NASA’s Journey to Psyche: The Power Behind the 2.5 Billion-Mile Mission

NASA Psyche Solar Arrays Stowed for Launch

Technicians begin to retract one of the two solar arrays attached to NASA’s Psyche spacecraft. This photo was taken on July 25 inside the Astrotech Space Operations facility near the agency’s Kennedy Space Center in Florida. Credit: NASA/Kim Shiflett

The Psyche mission is speeding toward its October 5 launch date, preparing for the last of its launch-preparation milestones.

Robotically unfurling in a clean room near NASA’s Kennedy Space Center in Florida, the Psyche spacecraft’s jumbo solar arrays were tested and permanently installed on the orbiter in preparation for its 2.5 billion-mile (4 billion-kilometer) journey to study a metal-rich asteroid. The launch period opens on October 5.
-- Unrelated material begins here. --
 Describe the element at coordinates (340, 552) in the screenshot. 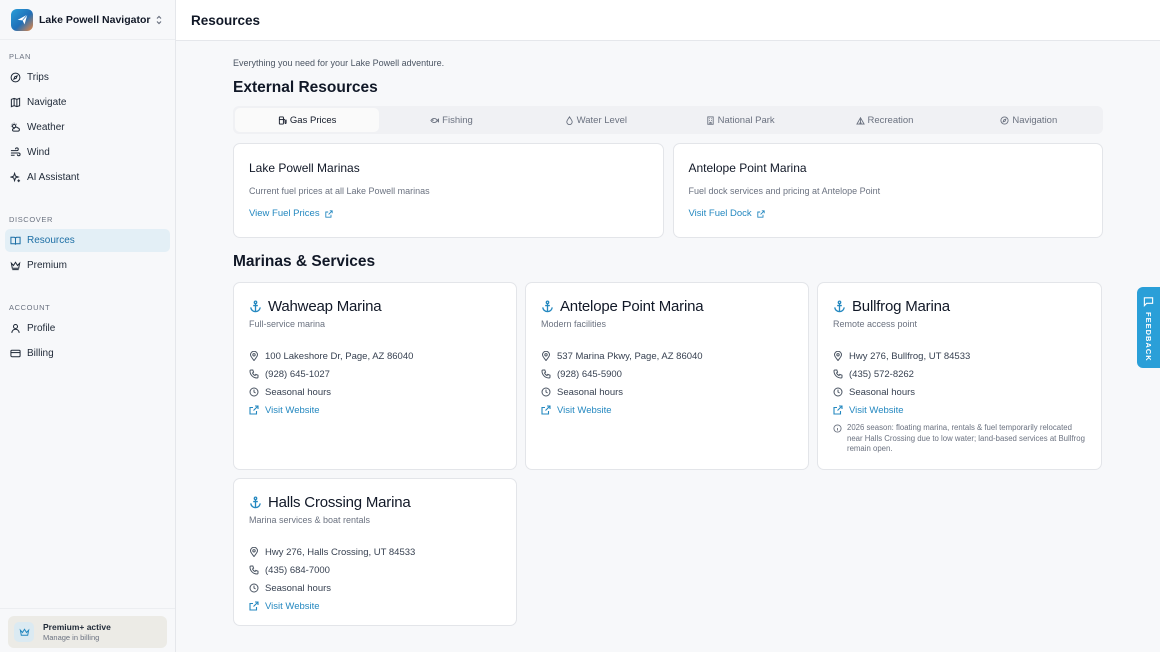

Following a successful deployment test, the orbiter’s twin wings were re-stowed and will remain secured until the spacecraft departs Earth. Psyche is set to reach its destination – an enigmatic asteroid named Psyche, located in the main asteroid belt between Mars and Jupiter – in July 2029. Once there, the spacecraft will orbit the asteroid at varying altitudes for 26 months, capturing images and collecting other forms of data.

Psyche Spacecraft Asteroid Composite

NASA’s Psyche mission to a distant metal asteroid will carry a revolutionary Deep Space Optical Communications (DSOC) package. Credit: NASA/JPL-Caltech/ASU

Planetary Insight Through Psyche

Scientists believe that studying the asteroid, which may be part of a core of a planetesimal (a building block of a planet), will tell us more about planetary cores and Earth’s own formation.

This final installation of the solar arrays took place at Astrotech Space Operations, near Kennedy. The arrays were deployed during testing last year at NASA’s Jet Propulsion Laboratory in Southern California. At 800 square feet (75 square meters), the five-panel, cross-shaped solar arrays are the largest ever deployed at JPL. With the arrays unfurled in flight, the spacecraft will be about the size of a singles tennis court.


The solar arrays for NASA’s Psyche mission underwent a final deployment test and were permanently installed on the spacecraft at Astrotech Space Operations near the agency’s Kennedy Space Center in Florida. Credit: NASA/Glenn Benson and Cory Huston

Powering the Journey

Although they will produce more than 20 kilowatts of power when the spacecraft is near Earth, the solar arrays are primarily designed to work in the low light of deep space. The asteroid Psyche is so far from the Sun that even these massive arrays will generate just over 2 kilowatts of power at that distance.

That’s only a little more power than a hair dryer uses but is ample energy to meet Psyche’s electrical needs, including running science instruments, telecommunications, equipment that controls the orbiter’s temperature, and the spacecraft’s superefficient solar electric propulsion engines. The system’s thrusters use electromagnetic fields to accelerate and push out charged atoms, or ions, of the neutral gas xenon. The expelled ions create the thrust that pushes Psyche through space and emit a blue glow.

Preparing for Psyche Array Test Deployment

Team members prepare to integrate one of two solar arrays on NASA’s Psyche spacecraft, inside the Astrotech Space Operations facility near the agency’s Kennedy Space Center in Florida on July 24. Credit: NASA/Kim Shiflett

Thrust and Xenon Loading

This thrust is so gentle, it exerts about the same amount of pressure you’d feel holding the weight of one AA battery in your hand. But it’s enough to accelerate Psyche through deep space. With no atmospheric drag to hold it back, the spacecraft will accelerate to speeds of up to 124,000 mph (200,000 kph) relative to Earth during its interplanetary journey to the asteroid belt.

In mid-August, a crew is scheduled to begin loading all 2,392 pounds (1,085 kilograms) of xenon onto the spacecraft over the course of a couple of weeks.

The Launch Plan

A SpaceX Falcon Heavy is targeted to launch Psyche from Launch Complex 39A at Kennedy Space Center no earlier than 10:38 a.m. EDT (7:38 a.m. PDT) on October 5, with additional opportunities scheduled through October 25.

More About the Mission

Arizona State University spearheads the Psyche mission, while a division of Caltech in Pasadena, JPL, handles the mission’s overall management, system engineering, integration, test, and mission operations. Maxar Technologies in Palo Alto, California, provided the high-power solar electric propulsion spacecraft chassis.

JPL is also supplying a technology demonstration instrument, Deep Space Optical Communications, to test high-data-rate laser communications potentially used by future NASA missions.

The Psyche mission is the 14th selected as part of NASA’s Discovery Program, managed by the agency’s Marshall Space Flight Center in Huntsville, Alabama. The Kennedy Space Center-based Launch Services Program is overseeing the launch service.